Nápoles y Ramón



Ramón Gómez de la Serna (Madrid, 1888­-Buenos Aires, 1963) viajó a Nápoles en tres ocasiones. La primera, acompañado de Carmen de Burgos, en 1909; la segunda, durante la Primera Guerra Mundial; y la última en 1926, con la idea frustrada de quedarse allí a vivir: “Ya es la tercera vez que lo visito, pero ahora pienso establecerme allí para siempre. Me atrae la grandeza de su multisecular optimismo”.

Esta frase, extraída de Automoribundia (1948), está acompañada también de otras acerca de esa urbe: “Si hay un sitio electivo para vivir hasta morir, y morir bien, es Nápoles, la ciudad indecible, impresionante, con sabor a esa persistencia que sólo tiene la inmortalidad. La vida allí se siente como un atardecer imperecedero, no como cosa que pasa, sino como coquetería de lo eterno”. Y añade: “Sin embargo, en ese Nápoles hermoso, paradisíaco y cadavérico, encontré su abrumadora parte trágica, llena de funerarias, con su aglomeración de gentes, con su perol de macarrones en medio de la calle esperando la noche, con su lucha atroz por la vida, con sus gatos lamiendo en los restaurants los platos del que está comiendo hasta dejarlos limpios como un lavador mecánico, con su estar llenas las tiendas de familias que las han tomado por viviendas, lo que hace ver el nacer y el morir al pasar por la calle”.
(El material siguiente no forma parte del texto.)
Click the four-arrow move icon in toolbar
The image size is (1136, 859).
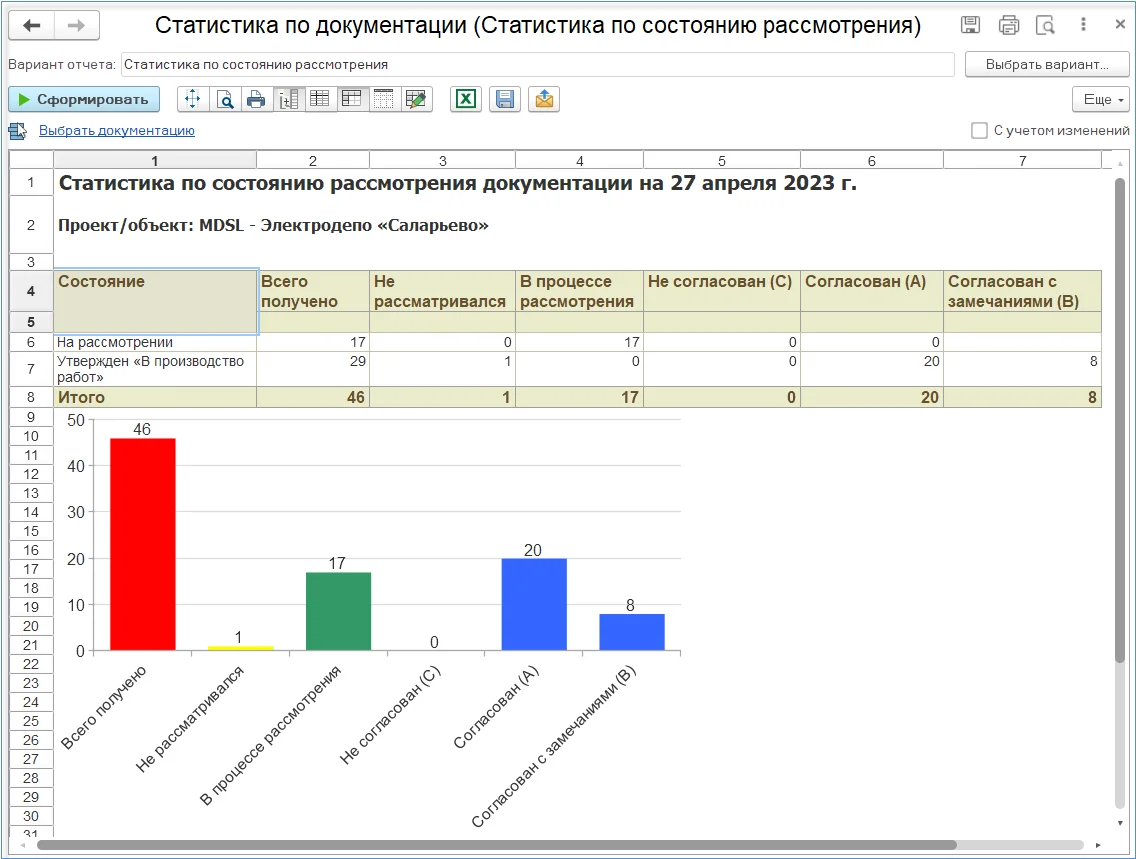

La primera incursión literaria en Nápoles por parte de Ramón fue en el relato El hombre de la galería (1926), incluido en su libro El dueño del átomo (1928). Se trata de una narración ambientada en la Galería Umberto I de esa ciudad, un centro comercial clasicista del siglo XIX.

Ya en 1928, publica La mujer de ámbar, una novela folletinesca y confesional, cuya trama se desarrolla íntegramente en Nápoles. Sigue la línea de su primera novela, La viuda blanca y negra (1921), localizada en Madrid y París. El protagonista, Lorenzo, un joven español trasunto del autor, encuentra a Lucía, la napolitana que da título a la obra. Se podría decir que el tercer personaje principal es el Vesubio, el volcán que se levanta junto a la bahía.

En la introducción a la tercera edición de la novela, en 1943, Ramón nos dice: “Éste es un Nápoles apurado en la lontananza y hay corales cuando debe haber corales y hay amor en el viejo camino de Virgilio cuando la sirena partenopea revela al protagonista las antiguas primaveras que están unidas allí como en ningún sitio a las nuevas primaveras”. Y también: “Quise evocar al inolvidable y eternal Nápoles, que a veces toma apariencias de mortal y entra en ruina sólo para exaltar más su supervivencia, su encanto imperecedero, su voluptuosidad inagotable, que estruja el corazón con un goce melancólico y ardiente, con un supremo algo que no es su gozo azulino, ni sus grutas transparentes, ni su volcán donjuanesco, ni su Pompeya que ríe y vive en idilio perpetuo en medio de su derrumbamiento, sino algo tan particular y tan suyo, que hace vivir en la escondida trattoria el averno y el cielo, lo angélico y lo humano, lo de antes y lo que vendrá después, más el más desgarrador no querer morir que he conocido”.

Cien años después de la experiencia napolitana de Ramón, desafiando la cultura del dato actualizado, de las rutas galvanizadas de superficialidad comercial y de la prisa por consumir lugares imprescindibles que son lugares comunes, podemos extraer de entre la narrativa de La mujer de ámbar sus segmentos descriptivos, y sacarnos de la manga una guía de viaje perpetua por la ciudad más extrema: considerada por algunos de belleza insuperable y por otros la cumbre de la suciedad y el delito.